## WAT JE DOET
(1) Hoeveel kamfer ging er volgens de tekst over Blokhovius mee in de grotere kist?
(2) Pak de tekst over Blokhovius op na de laatste zin en schrijf hem verder.

## BRONTEKST
+---+

De gouverneur-generaals Cornelis van der Lijn en François Caron bedachten een diplomatieke charade: in 1649 stuurden zij 'uit erkentelijkheid' de 50-jarige Blokhovius, die doodziek was, vergezeld van planken voor een lijkkist naar Japan als 'ambassadeur'.[2] Caron gaf duidelijke instructies wat er moest gebeuren als Blokhovius naar verwachting onderweg zou sterven.[3]

Relaas bewerken

De nieuwe rector werd postuum tot doctor in de Rechten bevorderd en naar Edo getransporteerd. Het shogunaat bemerkte tot zijn opluchting dat deze gezant, die op 19 september gezouten en wel in Nagasaki was afgeleverd, geen persoonlijke brief van de Prins van Oranje bij zich had en concludeerde zodoende dat het hier 'de dood van een handelsreiziger' betrof.[4] Zijn kist werd in grotere kist gezet, samen met 250 kg kamfer.

+---+

## GEGEVENSBLOK
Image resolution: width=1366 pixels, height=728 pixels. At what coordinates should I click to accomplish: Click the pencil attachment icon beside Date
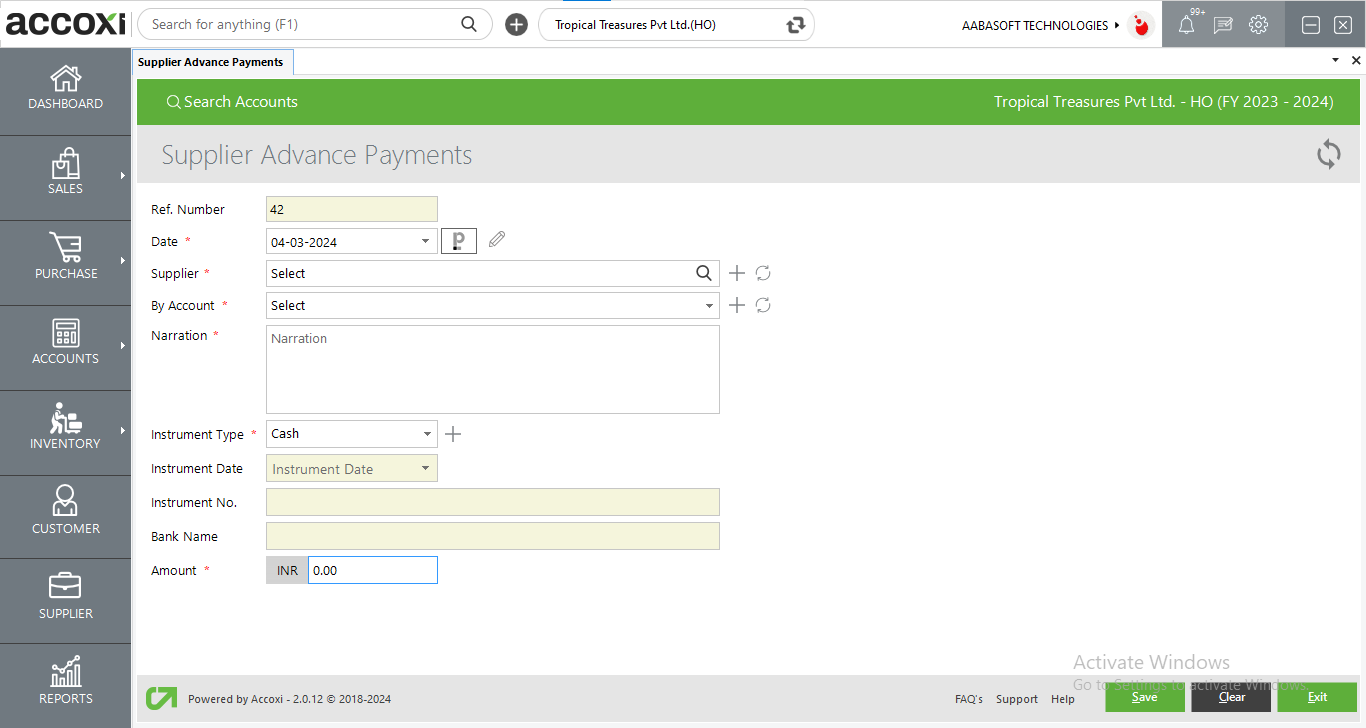496,239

+---+

## ANTWOORDEN
(1) 250 kg kamfer.

(2)
Naar alle waarschijnlijkheid kreeg Blokhovius een zeemansgraf toen het schip uit het zich van de Japanse kust was.[bron?] Dirck Snoucq, het nieuwe opperhoofd, kon de fictie in stand houden dat de gezant speciaal voor het bezoek aan Japan uit de Republiek was gekomen. Shogun Tokugawa Iemitsu vertrouwde het niet helemaal, maar kon niets bewijzen.